The grep-tool searches for (regular) expressions in text files. Every single line is read and if the line matches the pattern provided on the command line, that line is printed.

package main

import (
	"flag"
	"regexp"
	"bufio"
	"fmt"
	"os"
)

func grep(re, filename string) {
    regex, err := regexp.Compile(re)
    if err != nil {
		return // there was a problem with the regular expression.
    }

    fh, err := os.Open(filename)
    f := bufio.NewReader(fh)

    if err != nil {
		return // there was a problem opening the file.
    }
    defer fh.Close()

    buf := make([]byte, 1024)
    for {
		buf, _ , err = f.ReadLine()
		if err != nil {
			return
		}

		s := string(buf)
		if regex.MatchString(s) {
			fmt.Printf("%s\n", string(buf))
		}
    }
}

func main() {
	flag.Parse()
	if flag.NArg() == 2 {
		grep(flag.Arg(0), flag.Arg(1))
	} else {
		fmt.Printf("Wrong number of arguments.\n")
	}
}

If you don’t know what grep does, search ‘man grep’.

Search and Replace

This tool is an improved version of grep. It does not only search for a pattern, but also replaces the pattern with something else. We will obviously want to build on the existing grep solution.

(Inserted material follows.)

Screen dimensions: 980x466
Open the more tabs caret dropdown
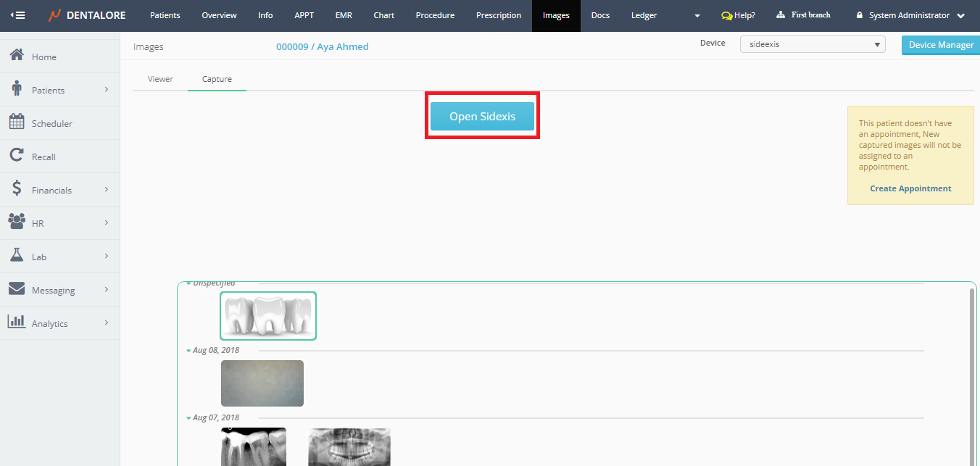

Usage: ./replacer old new filename

package main

import (
	"flag"
	"regexp"
	"bufio"
	"fmt"
	"os"
)

func replace(re, repl, filename string) {
    regex, err := regexp.Compile(re)
    if err != nil {
		return // there was a problem with the regular expression.
    }

    fh, err := os.Open(filename)
    f := bufio.NewReader(fh)

    if err != nil {
		return // there was a problem opening the file.
    }
    defer fh.Close()

    buf := make([]byte, 1024)
    for {
		buf, _ , err = f.ReadLine()
		if err != nil {
			return
		}

		s := string(buf)
		result := regex.ReplaceAllString(s, repl)
		fmt.Print(result + "\n")
    }
}

func main() {
	flag.Parse()
	if flag.NArg() == 3 {
		repl(flag.Arg(0), flag.Arg(1), flag.Arg(2))
	} else {
		fmt.Printf("Wrong number of arguments.\n")
	}
}

Verifying an email-address

Interestingly the RFC 2822 which defines the format of email-addresses is pretty permissive. That makes it hard to come up with a simple regular expression that matches a valid email address. In most cases though your application can make some assumptions about addresses and I found this one sufficient for all practical purposes:

(\w[-._\w]*\w@\w[-._\w]*\w\.\w{2,3})

It must start with a character of the \w class. Then we can have any number of characters including the hyphen, the ‘.’ and the underscore. We want the last character before the @ to be a ‘regular’ character again. We repeat the same pattern for the domain, only that the suffix (part behind the last dot) can be only 2 or 3 characters. This will cover most cases. If you come across an email address that does not match this regexp it has probably deliberately been setup to annoy you and you can therefore ignore it.